EXERCISE →
Present all of the material below as a Markdown table with the columns Row and Line, giving each line its own numbered row and skipping any blank lines. Leave the pictures out.

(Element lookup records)
++++
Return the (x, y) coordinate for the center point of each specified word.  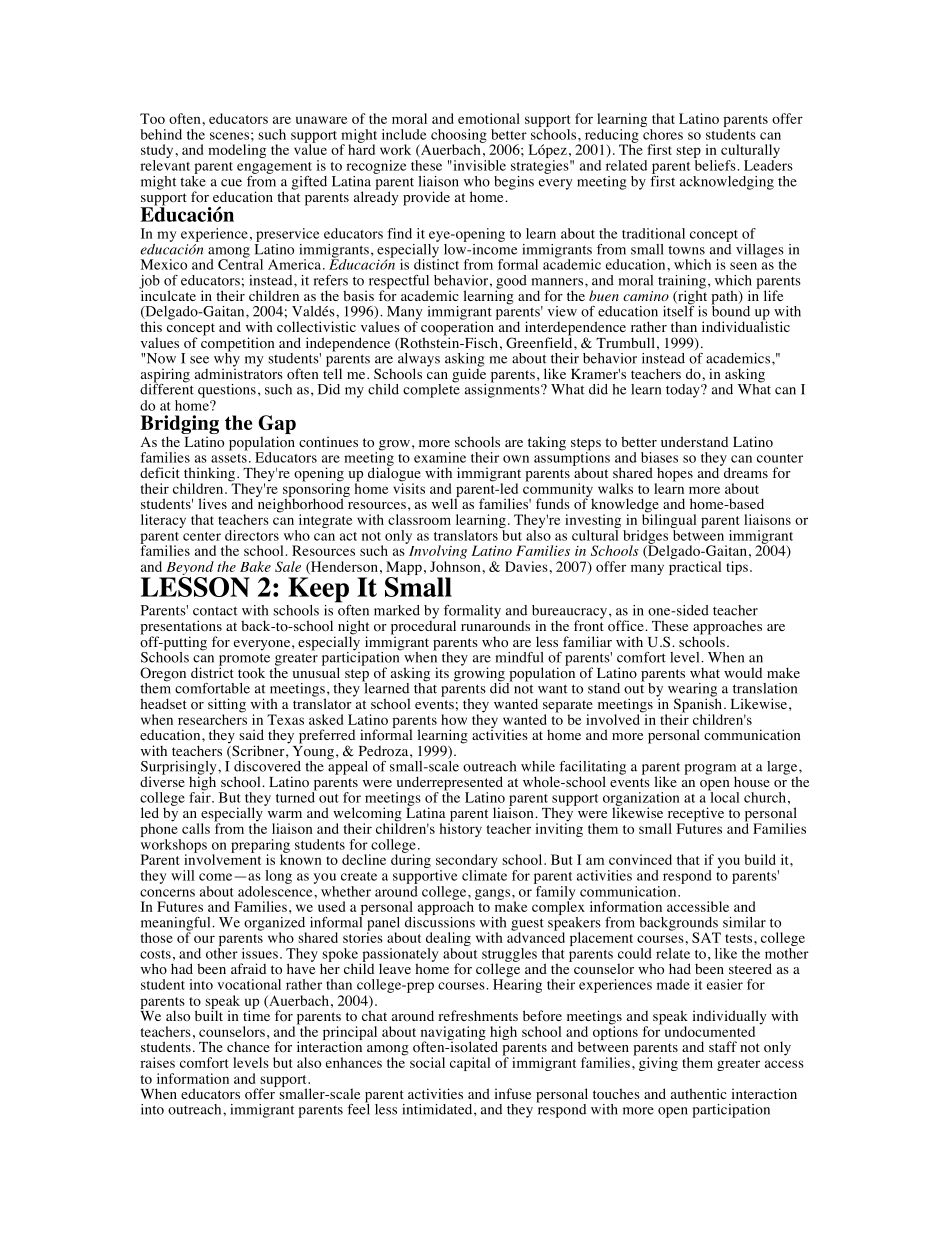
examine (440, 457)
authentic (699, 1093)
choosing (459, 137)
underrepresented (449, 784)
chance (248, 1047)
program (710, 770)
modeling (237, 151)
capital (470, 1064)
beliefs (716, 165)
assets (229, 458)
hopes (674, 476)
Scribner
++++
SOLUTION TO THIS PROBLEM →
| Row | Line |
|---|---|
| 1 | Return the (x, y) coordinate for the center point of each specified word.   |
| 2 | examine (440, 457) |
| 3 | authentic (699, 1093) |
| 4 | choosing (459, 137) |
| 5 | underrepresented (449, 784) |
| 6 | chance (248, 1047) |
| 7 | program (710, 770) |
| 8 | modeling (237, 151) |
| 9 | capital (470, 1064) |
| 10 | beliefs (716, 165) |
| 11 | assets (229, 458) |
| 12 | hopes (674, 476) |
| 13 | Scribner |